Le début des ennuis pour Apple Pay en France ? L'Autorité de la concurrence vient de publier un rapport sur l'état du secteur des paiements dans lequel elle souligne que l'une des principales évolutions est l'arrivée des « grandes plateformes BigTech ». Une arrivée qui appelle à la « vigilance ».
« Les acteurs de type plateforme disposent d’avantages considérables à faire valoir : ils contrôlent des écosystèmes s’appuyant sur de vastes communautés d’utilisateurs, ont accès à de vastes ensembles de données et ont la capacité technique de les mettre à profit », pointe l'Autorité de la concurrence.
Ce ne sont pas les seuls avantages de ces plateformes, dont Apple Pay est le premier représentant. Le régulateur remarque aussi que ces grandes plateformes ne sont pas soumises aux mêmes contraintes réglementaires que les acteurs bancaires traditionnels, car elles s'appuient justement sur ceux-ci pour une partie de leurs services.
Selon l'Autorité de la concurrence, tout cela conduit à un risque de renforcement du pouvoir de marché des Big Tech et de verrouillage des consommateurs. L'autorité note par exemple que la fermeture de l'accès à la NFC des smartphones, comme c'est le cas sur l'iPhone où seul Apple Pay est autorisé, a une véritable incidence en matière de concurrence. Autres pratiques d'Apple qui sont décriées : la préinstallation de solutions de paiement sans contact (Wallet en l'occurrence) et la mise en place de raccourcis (les utilisateurs d'iPhone sont cordialement invités à ajouter une carte bancaire à Apple Pay lors de la configuration initiale).
Après une tentative de résistance (autour de Paylib notamment), les banques françaises ont finalement quasiment toutes adopté Apple Pay. « Elles se sentent contraintes d’accepter, car leurs clients sont très demandeurs de ces nouveaux services », commente Isabelle de Silva, la présidente de l'Autorité de la concurrence, auprès du Monde. Et d'expliquer que la montée en puissance d'Apple Pay, Google Pay et d'autres services des géants du numérique représente « un risque très important d’attrition du revenu [des banques traditionnelles], un risque de marginalisation dans la chaîne de valeur et de perte de la relation directe avec le client. La menace pour [les banques] serait d’être reléguées à un rôle d’exécutant. »

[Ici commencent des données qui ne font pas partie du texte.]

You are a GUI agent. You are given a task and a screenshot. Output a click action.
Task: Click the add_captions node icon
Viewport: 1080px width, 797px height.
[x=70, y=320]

Pour l'heure, l'Autorité de la concurrence ne prend pas d'action contre Apple, mais elle fait savoir qu'elle surveille « de très près » ses pratiques. Cette méfiance n'est pas seulement française : la Commission européenne a ouvert en juin 2020 une enquête pour déterminer si Apple Pay violait des règles de concurrence. La situation est plus que jamais délicate pour Cupertino.